> **Data for processing**:
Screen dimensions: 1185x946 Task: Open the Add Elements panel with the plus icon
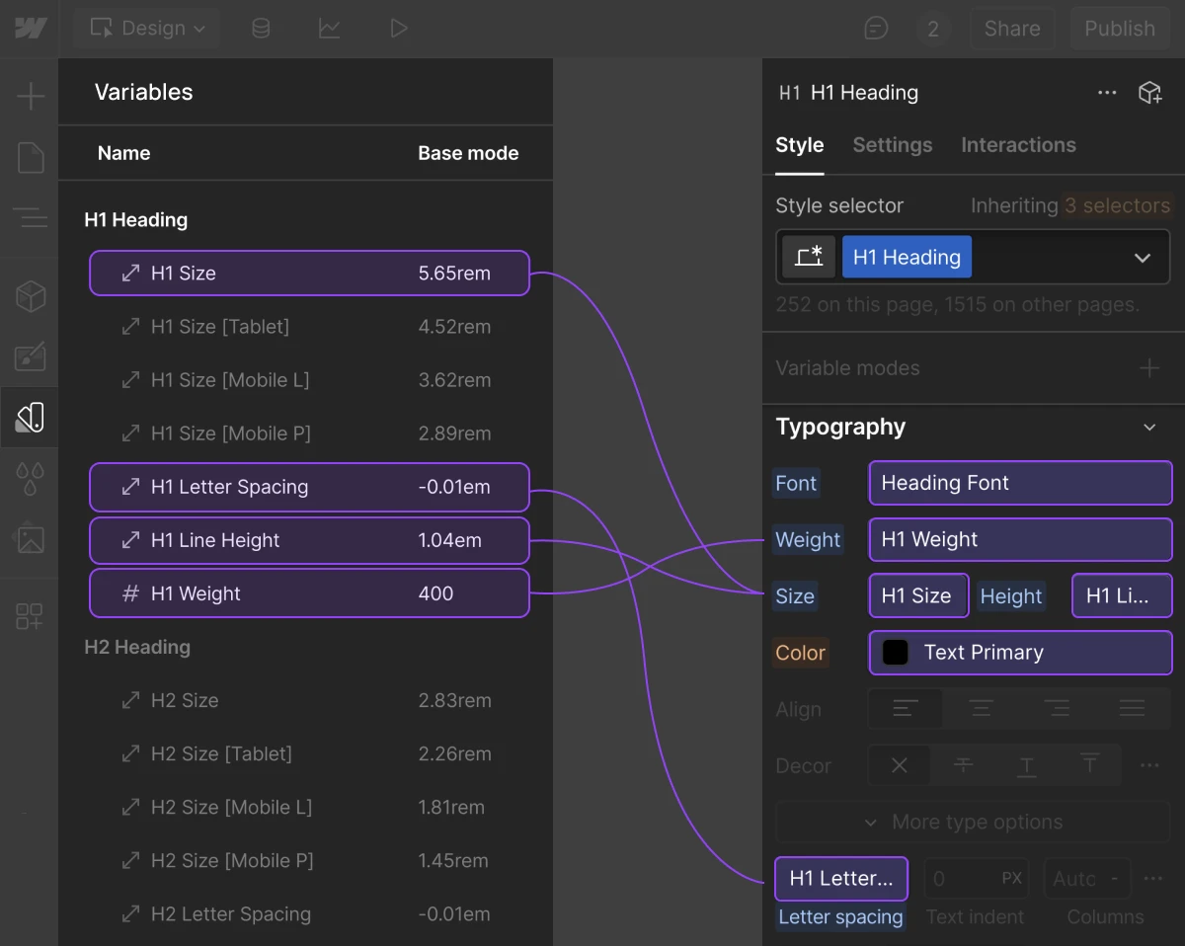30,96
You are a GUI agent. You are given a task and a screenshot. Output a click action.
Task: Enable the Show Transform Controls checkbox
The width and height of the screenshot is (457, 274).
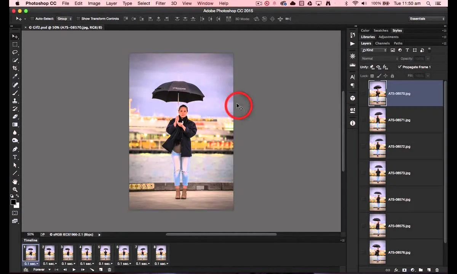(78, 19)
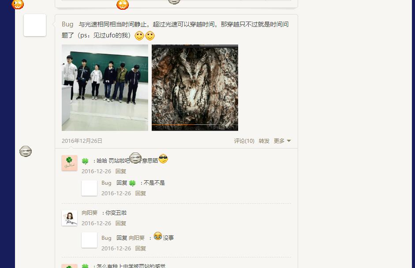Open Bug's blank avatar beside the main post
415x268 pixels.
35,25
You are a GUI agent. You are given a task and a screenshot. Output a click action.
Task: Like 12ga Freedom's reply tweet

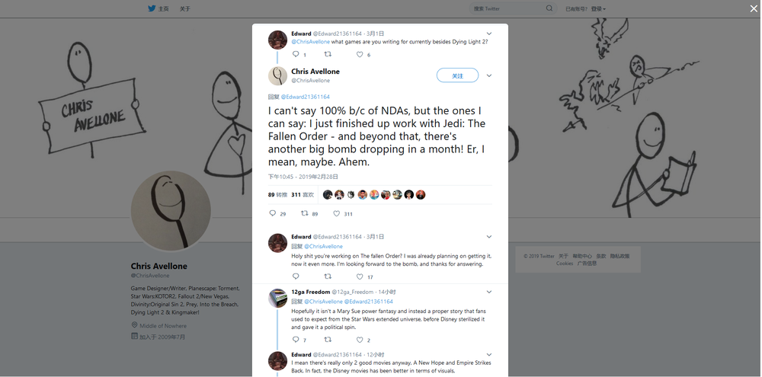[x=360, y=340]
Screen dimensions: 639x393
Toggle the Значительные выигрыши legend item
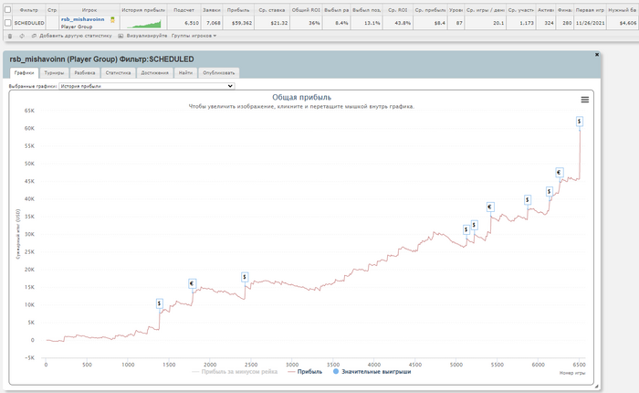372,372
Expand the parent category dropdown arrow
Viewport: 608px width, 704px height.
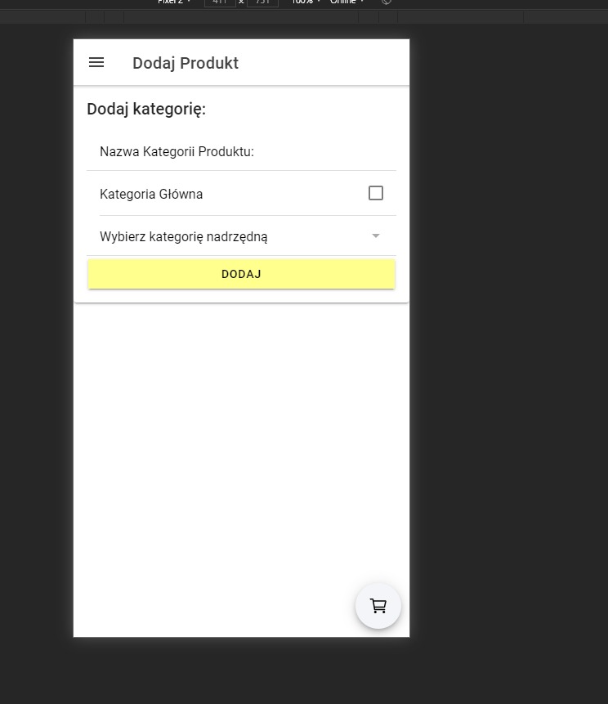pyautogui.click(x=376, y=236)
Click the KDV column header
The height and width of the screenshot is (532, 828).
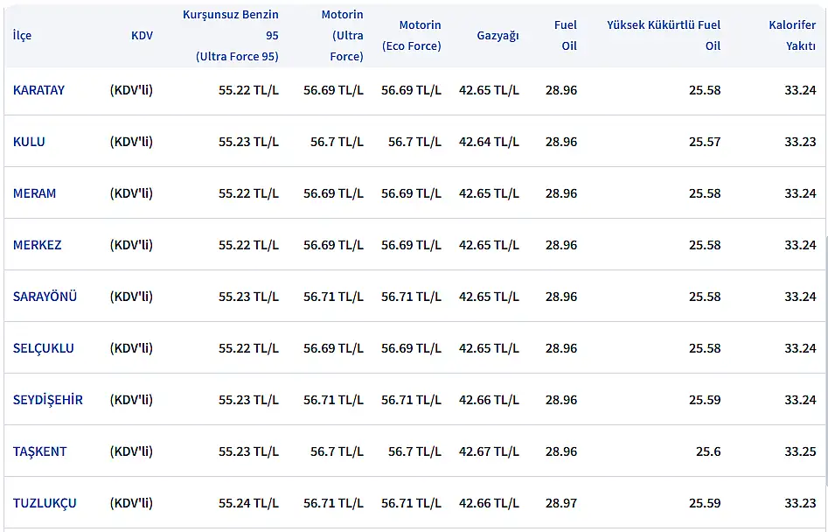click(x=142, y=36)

> **Aim of the task**: The data needs to be reproduced exactly, please, apart from its pictures.

> **Answer for this exercise**:
Screen dimensions: 1185x946 Task: Open the Add Elements panel with the plus icon
30,96
You are a GUI agent. You are given a task and a screenshot. Output a click action.
Task: Enable the Show Transform Controls checkbox
The width and height of the screenshot is (457, 274).
(78, 19)
Open Bug's blank avatar beside the main post
415x268 pixels.
35,25
You are a GUI agent. You are given a task and a screenshot. Output a click action.
Task: Like 12ga Freedom's reply tweet

[x=360, y=340]
Screen dimensions: 639x393
Toggle the Значительные выигрыши legend item
372,372
Expand the parent category dropdown arrow
Viewport: 608px width, 704px height.
pyautogui.click(x=376, y=236)
Click the KDV column header
The height and width of the screenshot is (532, 828).
click(x=142, y=36)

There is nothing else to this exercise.